- Born: Christopher Harris April 1, 1972 (age 54)
- Genres: Hardcore punk; heavy metal; punk rock; groove metal; death metal; post-hardcore; indie rock; alternative rock; power metal; progressive metal;
- Occupations: Producer; Engineer; Mixer; Songwriter; Composer; Musician;
- Years active: 1996–present
- Website: zeussproducer.com

= Zeuss =

American record producer (born 1972)

Christopher Harris (born April 1, 1972), known professionally as Chris "Zeuss" Harris or simply Zeuss, is an American record producer.

==Biography==
Zeuss is best known in the worlds of hard rock, heavy metal music, hardcore punk, and metalcore. He has engineered, produced, mixed, and mastered albums by a number of high-profile acts, including Rob Zombie, Queensrÿche, Demon Hunter, Suicide Silence, Suffocation, Municipal Waste, Soulfly, Chimaira, Throwdown, Whitechapel, Bleeding Through, Kataklysm, and God Forbid.
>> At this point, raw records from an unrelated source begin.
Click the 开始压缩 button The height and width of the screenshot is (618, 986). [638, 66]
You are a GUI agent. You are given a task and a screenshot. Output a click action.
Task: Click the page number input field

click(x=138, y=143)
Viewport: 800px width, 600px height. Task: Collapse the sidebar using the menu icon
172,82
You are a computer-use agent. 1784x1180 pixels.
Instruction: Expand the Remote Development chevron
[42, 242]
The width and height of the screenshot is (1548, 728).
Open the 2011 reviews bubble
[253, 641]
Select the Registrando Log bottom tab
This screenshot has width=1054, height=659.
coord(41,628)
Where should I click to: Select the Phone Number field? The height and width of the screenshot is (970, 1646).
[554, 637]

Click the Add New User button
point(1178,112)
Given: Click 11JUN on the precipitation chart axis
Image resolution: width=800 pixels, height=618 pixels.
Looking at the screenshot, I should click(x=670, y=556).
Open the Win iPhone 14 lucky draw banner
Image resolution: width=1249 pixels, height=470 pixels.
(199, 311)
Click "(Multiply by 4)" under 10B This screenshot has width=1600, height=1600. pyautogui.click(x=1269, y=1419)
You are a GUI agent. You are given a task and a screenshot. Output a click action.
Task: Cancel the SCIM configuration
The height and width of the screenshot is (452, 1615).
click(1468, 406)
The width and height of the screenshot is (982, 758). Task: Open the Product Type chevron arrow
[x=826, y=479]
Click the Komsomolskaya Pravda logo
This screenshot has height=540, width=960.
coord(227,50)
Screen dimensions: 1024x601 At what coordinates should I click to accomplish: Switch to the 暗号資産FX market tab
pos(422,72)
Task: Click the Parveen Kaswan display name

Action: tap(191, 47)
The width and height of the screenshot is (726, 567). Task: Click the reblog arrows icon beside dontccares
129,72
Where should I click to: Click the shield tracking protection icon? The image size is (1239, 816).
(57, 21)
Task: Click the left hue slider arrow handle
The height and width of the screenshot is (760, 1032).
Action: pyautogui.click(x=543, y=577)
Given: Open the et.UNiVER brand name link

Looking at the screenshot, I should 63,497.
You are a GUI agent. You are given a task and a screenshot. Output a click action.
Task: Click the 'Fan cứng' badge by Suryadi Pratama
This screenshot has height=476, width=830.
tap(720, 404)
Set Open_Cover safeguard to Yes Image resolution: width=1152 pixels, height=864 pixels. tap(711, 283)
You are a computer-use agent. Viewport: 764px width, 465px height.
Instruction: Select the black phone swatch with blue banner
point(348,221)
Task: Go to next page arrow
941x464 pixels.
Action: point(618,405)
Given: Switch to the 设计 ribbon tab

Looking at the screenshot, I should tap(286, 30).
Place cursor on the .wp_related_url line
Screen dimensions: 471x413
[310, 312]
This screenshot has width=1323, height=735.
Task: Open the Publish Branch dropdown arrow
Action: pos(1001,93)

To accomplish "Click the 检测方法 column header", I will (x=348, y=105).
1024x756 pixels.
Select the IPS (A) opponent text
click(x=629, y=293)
He’s made over a half dozen records each with Shadows Fall (including the band’s most commercially successful album, The War Within) and Hatebreed. His relationship with Hatebreed extends to affiliated projects, including Kingdom of Sorrow, Jasta, and numerous artists signed to singer Jamey Jasta's Stillborn Records.
Zeuss owns Planet Z Recording Studios in Massachusetts, where many of the records he has produced were mixed or recorded.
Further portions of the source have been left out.